About this task: Print the line where "Open the Liaoning commenter's green avatar" occurs and every line that follows it in the data below, ending with the last line, precisely as written.

++++ Data for analysis ++++

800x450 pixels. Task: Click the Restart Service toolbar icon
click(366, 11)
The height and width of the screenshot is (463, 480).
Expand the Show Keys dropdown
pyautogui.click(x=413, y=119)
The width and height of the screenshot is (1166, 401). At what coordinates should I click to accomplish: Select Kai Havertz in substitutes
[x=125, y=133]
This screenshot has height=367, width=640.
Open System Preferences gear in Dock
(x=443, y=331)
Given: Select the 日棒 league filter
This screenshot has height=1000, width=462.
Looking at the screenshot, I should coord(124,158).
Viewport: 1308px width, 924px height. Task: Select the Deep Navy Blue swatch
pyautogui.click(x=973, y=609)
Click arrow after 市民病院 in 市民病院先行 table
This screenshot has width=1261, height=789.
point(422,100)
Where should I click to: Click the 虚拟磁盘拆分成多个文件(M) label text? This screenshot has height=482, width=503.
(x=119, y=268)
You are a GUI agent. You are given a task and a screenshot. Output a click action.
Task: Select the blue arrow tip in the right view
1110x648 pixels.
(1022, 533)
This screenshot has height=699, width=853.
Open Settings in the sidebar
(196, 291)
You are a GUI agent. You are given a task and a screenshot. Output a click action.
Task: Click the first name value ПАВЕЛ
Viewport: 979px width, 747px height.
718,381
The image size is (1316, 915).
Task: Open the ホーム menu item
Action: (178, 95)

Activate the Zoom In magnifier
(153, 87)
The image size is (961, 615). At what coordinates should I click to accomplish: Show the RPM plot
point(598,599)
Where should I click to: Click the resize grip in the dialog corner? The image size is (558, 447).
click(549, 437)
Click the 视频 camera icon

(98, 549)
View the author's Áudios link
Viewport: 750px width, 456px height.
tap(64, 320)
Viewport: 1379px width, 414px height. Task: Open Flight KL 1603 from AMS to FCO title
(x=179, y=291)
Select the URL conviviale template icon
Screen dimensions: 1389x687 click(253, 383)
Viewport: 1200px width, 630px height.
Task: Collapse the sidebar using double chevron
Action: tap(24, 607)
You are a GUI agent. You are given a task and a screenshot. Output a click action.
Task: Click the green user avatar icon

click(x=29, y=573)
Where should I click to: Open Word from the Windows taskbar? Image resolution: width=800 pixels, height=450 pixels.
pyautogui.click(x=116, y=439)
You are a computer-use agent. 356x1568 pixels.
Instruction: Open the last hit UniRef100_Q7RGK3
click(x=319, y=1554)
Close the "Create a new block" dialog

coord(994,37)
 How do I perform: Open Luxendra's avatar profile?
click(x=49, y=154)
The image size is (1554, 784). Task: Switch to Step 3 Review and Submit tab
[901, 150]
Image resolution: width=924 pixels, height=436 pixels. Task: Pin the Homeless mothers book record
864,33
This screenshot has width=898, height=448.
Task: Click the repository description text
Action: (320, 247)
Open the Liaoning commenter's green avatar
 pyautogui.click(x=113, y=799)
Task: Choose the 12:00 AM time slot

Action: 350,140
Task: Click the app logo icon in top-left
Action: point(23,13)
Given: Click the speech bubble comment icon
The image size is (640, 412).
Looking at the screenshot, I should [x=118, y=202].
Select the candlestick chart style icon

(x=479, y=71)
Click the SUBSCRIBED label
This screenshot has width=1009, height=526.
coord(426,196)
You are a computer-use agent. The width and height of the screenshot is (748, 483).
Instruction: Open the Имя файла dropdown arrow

++++

Exercise answer:
Open the Liaoning commenter's green avatar
 pyautogui.click(x=113, y=799)
Task: Choose the 12:00 AM time slot

Action: 350,140
Task: Click the app logo icon in top-left
Action: point(23,13)
Given: Click the speech bubble comment icon
The image size is (640, 412).
Looking at the screenshot, I should [x=118, y=202].
Select the candlestick chart style icon

(x=479, y=71)
Click the SUBSCRIBED label
This screenshot has width=1009, height=526.
coord(426,196)
You are a computer-use agent. The width and height of the screenshot is (748, 483).
Instruction: Open the Имя файла dropdown arrow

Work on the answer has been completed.